▶ **Selected excerpt**
——

Table 14 Type 3 analysis: citation

6.3 Type 3 analysis: citation

For the bibliographic data provided, the third type of analysis is “Citation analysis” that helps to visualize with only one unit of analysis named as Countries. Table 14 lists the observed features from the visualization layouts for the Type 3 analysis.

Fig. 12
figure 12

Citation analysis with the “Countries” unit of analysis

(i) Countries unit of analysis Citation analysis with the “Countries” unit of analysis is performed. Figure 12 illustrates a relationship among all the countries contributing to citations on this research topic. For a clear view, two thresholds have been applied: (i) the minimum number of articles from each country should be at least one, and (ii) a minimum citations count for each country should be five. So this threshold condition is fulfilled only by 47 countries out of 58 total countries contributing to data congestion in VANETs. However, all the 47 items in our network are not linked to each other directly. Therefore, the largest set of connected items contains only 31 items that is 31 countries. As shown in Fig. 12, eight clusters are formed with these 31 countries. The first and second cluster contains the 5 items, depicted by red and green, respectively. Clusters three and four contain 4 items, each represented by a blue and yellow color, respectively. Likewise, four more clusters are formed to depict the citation analysis with the countries. Moreover, the countries with large circles have the highest citations over a decade compared to other countries represented through small circles. Therefore, countries such as India, China, and the USA have high citations compared to other countries.

——

▶ **Raw data**
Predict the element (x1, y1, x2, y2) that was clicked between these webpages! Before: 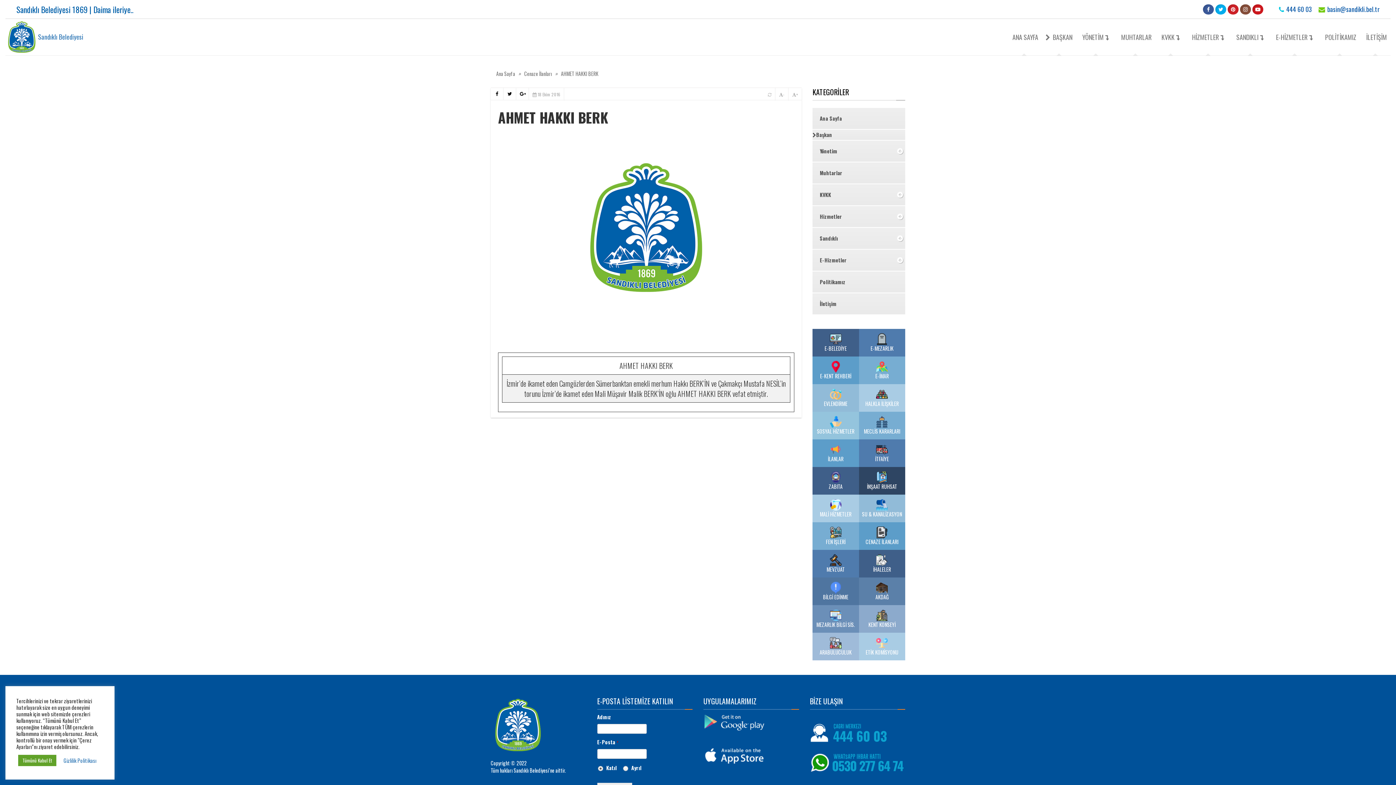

——

▶ **What the task requires**
Write a continuation of the excerpt on citation analysis by country, starting after its final sentence. You won't need the material for anything here.

▶ **Exercise result**
6.4 Type 4 analysis: co-citation

For the bibliographic data provided, the fourth type of analysis is “Co-citation analysis” that helps to visualize with one unit of analysis named as cited authors. Table 15 depicts the detailed list of the observed features from the visualization layouts for the Type 4 analysis.

(i) Cited authors unit of analysis A Co-citation analysis with the “Cited authors” unit of analysis is performed. Figure 13 depicts the relationship among all the cited authors. A threshold has been applied as the minimum number of citations of an author should be fifteen. So this threshold condition is fulfilled only by 244 authors out of 10,973 total authors publishing their research work in the field of data congestion in VANETs. However, all the 244 items in our network are not linked to each other directly. Therefore, the largest set of connected items contains only 242 authors. Figure 13 shows that six clusters are formed with these 242 cited authors and reveal the connections among all the authors. The first cluster contains 78 items and denoting itself by red color, followed by the second cluster that consists of 39 items and is depicted through the green color. Clusters three and four both contains 37 items, each represented by a blue and yellow color, respectively. Lastly, cluster five contains 31 items illustrating through pink color followed by cluster sixth formed with 20 items painted in cyan.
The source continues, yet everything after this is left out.